I have labelled hundreds with FMS as the criteria in 2010 were changed to allow a WPI and a SSS to make the Dx meaningless.

FMS is the easiest thing we treat:

Choose: Lyrica, Savella, or Cymbalta.
Add: Skelaxin, Robaxin, or Flexeril.
If they are enrolled in aquatic or formal classes for PT or cardio, I add in Tramadol.
If they are in HEP or nothing else works I add in Naltrexone 5mg compounded.

They can get topical creams du jour and a TENS.
They can go to counseling.

There is no other treatment. Period. Period. Period.

It's a 5 min consult as long as they have had underlying medical Dx excluded.

I treat FMS as a distinct entity separate from all other conditions that the patient may have. So if they are post-lami, RA, or comorbid lung CA- I have no problems using opiates for the other condition knowing it has no effect on the FMS. The patient is counseled on this at the time I Rx opiates. I give them articles on decreased mu sensitivity and that the guidelines do not support opiates for FMS. If they can understand that there are two things wrong and one does notget better with the opiates, I am fine with that. They also know that opiates do not treat their HTN, DM, or underlying lung CA.

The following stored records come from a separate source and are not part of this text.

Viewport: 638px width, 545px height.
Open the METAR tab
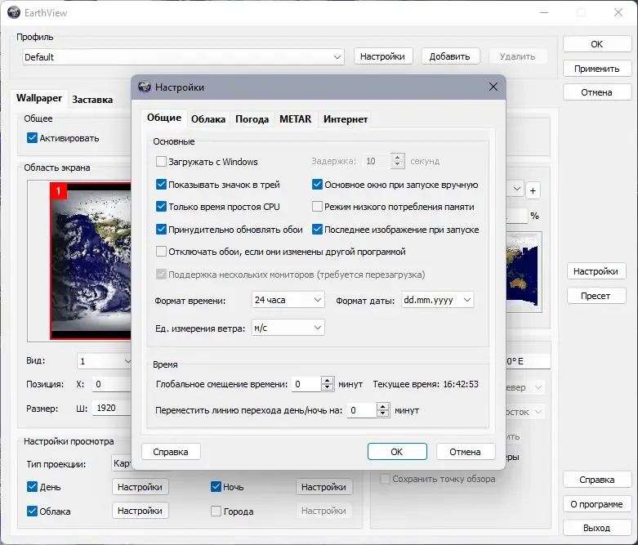coord(295,119)
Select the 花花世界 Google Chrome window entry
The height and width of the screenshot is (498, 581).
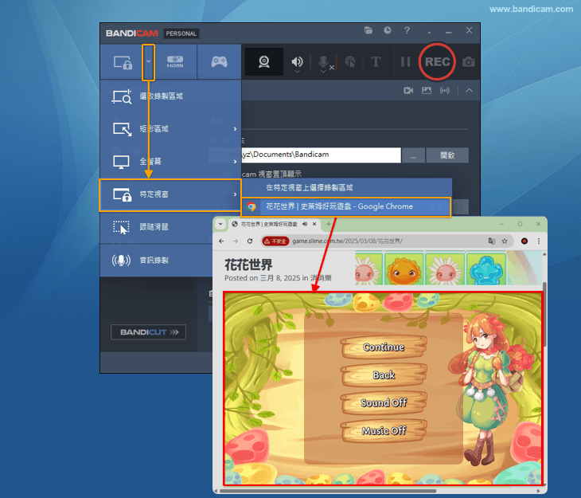tap(345, 206)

Gabapentin, tizanidine and nortriptyline should also be in the "choose" category. They do work well for fibro despite what the drug rep marketing machine will have you believe.
 
I suppose so. Working well in pain medicine means a 1.5-2 point. VAS reduction...not much clinical improvement but enough to keep statisticians happy. Sometimes that is as good as it gets.
 
i think the worst is when these FMS patients bring their sob stories and complaints to surgeons, and the surgeons dont really get that its a supratentorial process. So they find some type of vague objective finding (OA, inflammation, scar tissue, abnormal emg) to justify surgery. Then they operate, chronic pain ensues and another chapter is added to the sob story, and they come to your clinic now feeling like they "deserve" opiates since they "had to have surgery" "no my joint was really bad totally gone (from a 35 year old guy).

we have to be skeptical of their side complaints, this is just a hypersensitive person in general. How legitimate is this complaint? These complaints are likely nothing, but get operated on, and opiates follow.
 
Since the question was - do you treat with opioids for ANOTHER pain condition in someone with FMS - not, how do you treat fibromyalgia...I agree with Steve, who said that he would, in some painful conditions treat with opioids.

I agree with that, however, would not choose a pure mu agonist. I really like Nucynta and bupernorphine in this context (or really any context that i'm thinking about using opioids).

I also agree with ya'all that supportive listening is the key.

I also find I need to get these patients to sleep. That is difficult sometimes. I will try them all (meds), including ambien. I think if they can sleep, life for them is much better.

On the topic of Nucynta, I have yet to find anyone get hyperalgesic on it. I have yet to find anyone seem to abuse the drug. I have yet to find anyones pain get worse on it (although plenty say it doesn't work). There have been a ton of strange side effects when starting it however (although I often question the validity of the patient's complaint and wonder if they just want their oxycodone back). Also, we have yet to find HPA axis supression on the stuff.